Learning how to save, four years later
Note: I actually wrote this back in December to post in January, but there was never a suitable gap in the travelogue to put up something non-trip-related. However, now that the dreaded tax season is upon us, I figured: better late than never.
Background
Once a year, I like to look back on the financial decisions I’ve made and think about any changes I anticipate making in the year ahead. I believe it’s a useful practice, taking stock of the past while looking towards the future. It forces me to be honest with myself, and it acts as a data point that I can look back on, charting my financial growth. Money accrues very slowly, and these yearly posts are a reminder to check the status and adjust the heading of a ship that I can barely see moving. I find most financial advice to be far too one-size-fits-all. Learning how to save is a progression and everyone exists at a different point on that line. This is my way of showing how I’m approaching a long term problem stepwise.
Of course I chose my blog as the venue to record these ruminations because I like that it outs an often taboo subject. People tend to keep money and decisions about money close to their chest. Part of that’s cultural (Americans tend to conflate self-worth with net-worth), but I think a big part of that is pride. Most people are pretty bad with money and afraid of exposing their ignorance. Maybe that’s because open, frank discussion about money is so rare?
Last Year
All that said, last year I wrote about a change I made that I wasn’t completely forthcoming about (on purpose):
Why did I do this? So I could save for the trip that I’m currently on! I just couldn’t disclose that at the time. I wasn’t even sure if the trip would happen. But I knew I needed to bolster my cash savings (which were stagnating at “emergency fund” level) if it were to ever happen. By June of 2010 I also stopped contributing to my Roth 401(k) to turbocharge my trip savings before leaving my job in early August.

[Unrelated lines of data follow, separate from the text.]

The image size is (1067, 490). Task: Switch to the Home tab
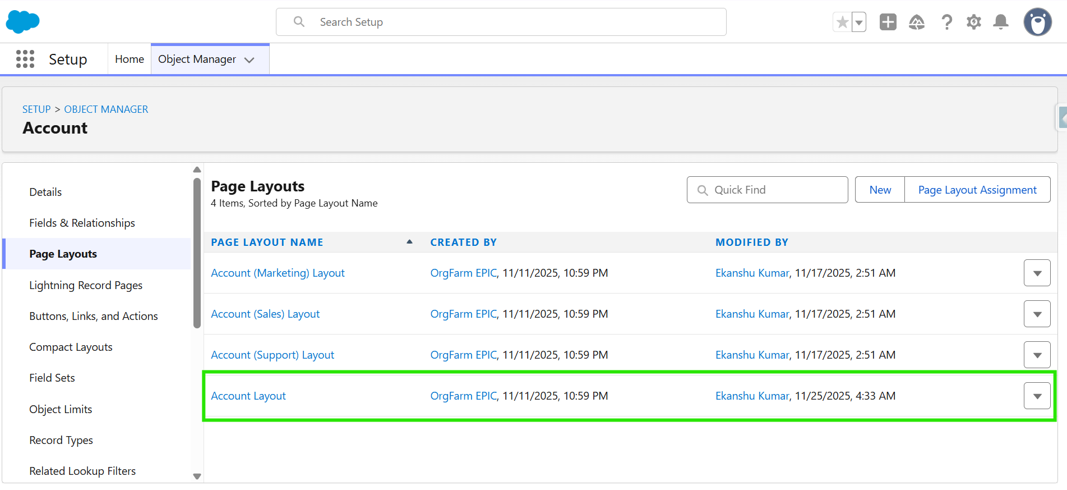(130, 59)
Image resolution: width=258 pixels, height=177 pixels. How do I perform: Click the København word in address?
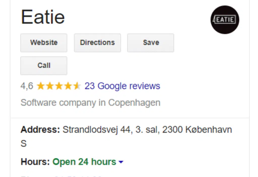click(x=209, y=130)
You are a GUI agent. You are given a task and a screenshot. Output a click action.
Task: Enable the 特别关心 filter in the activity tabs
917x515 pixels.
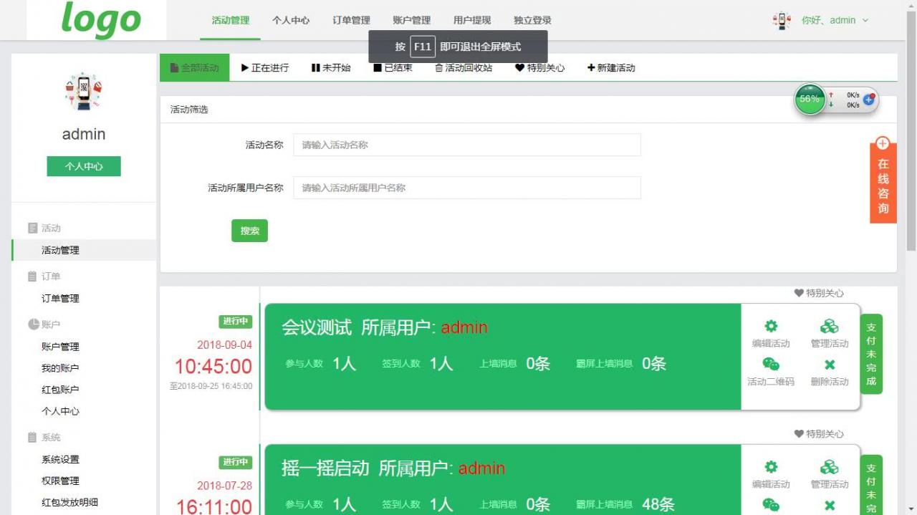[539, 69]
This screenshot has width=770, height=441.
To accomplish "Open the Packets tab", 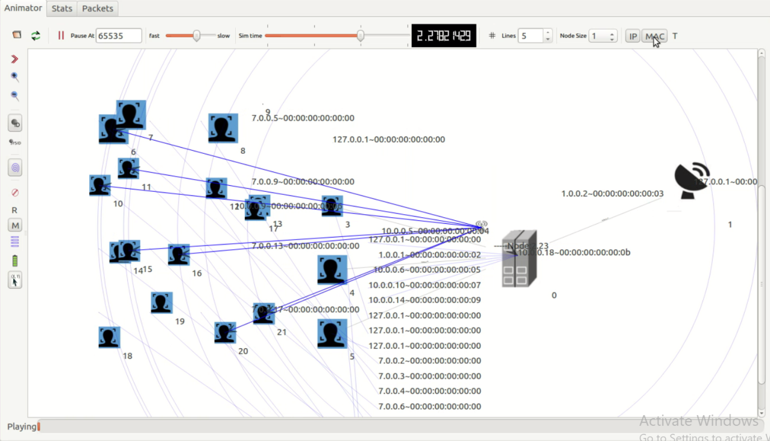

Having worked at Federated Media for 4 years meant that my initial grant of stock options had all vested. I’d exercised them periodically as they vested early on, but it had been over two years since I’d exercised any more. So I took a hit exercising the rest of them, and I’ll take another hit on my taxes (grrr AMT!). It’s all a bet that one day they might actually be worth something.
So at age 31 I find myself on a fixed income. Or as I said after our final paychecks: “Now we’re spenders.” Or as my parents jokingly call us: “Unemployed and homeless”. Luckily we planned for this. We have the savings to travel for a year or so, and we have some backup savings earmarked to help us transition out of our “early retirement”.
This Year
Looking forward, there are a few things on my plate for 2011. I’d like to roll the Roth 401(k) I had with FM over to the Roth IRA I have with Schwab. I’m assuming this is possible, and this year would be the best time to do it since I won’t have a full year’s salary (assuming I find a new job in 2011). I would also like to get away from using managed retirement target funds in my IRA and instead mirror the same index fund portfolio I have for my non-IRA investments (partly due to their lower expense ratio). And finally I’d like to update how I’ve allocated those assets based on something that resonated with me from the article, A Dying Banker’s Last Instructions:
Keep in mind that putting anything less than about half of your stock money in foreign securities is a bet in and of itself, given that American stocks’ share of the overall global equities market keeps falling.
Since mid-2008 I’ve had the money invested in three index funds at Schwab, representing an asset allocation of 60% large cap (based on the S&P 500), 20% international, 20% bonds. What I’d like to move to is: 40% large cap, 40% international, 20% bonds. With this I’ll continue to have the same 80/20 stocks/bonds split (a little more risk-tolerant than Scott Adams’ 70/30 rule), but I’ll increase my foreign exposure from a quarter of the money I have invested in stocks to a half. Let’s just hope the rest of the world doesn’t fall off the map (I’m looking at you, eurozone).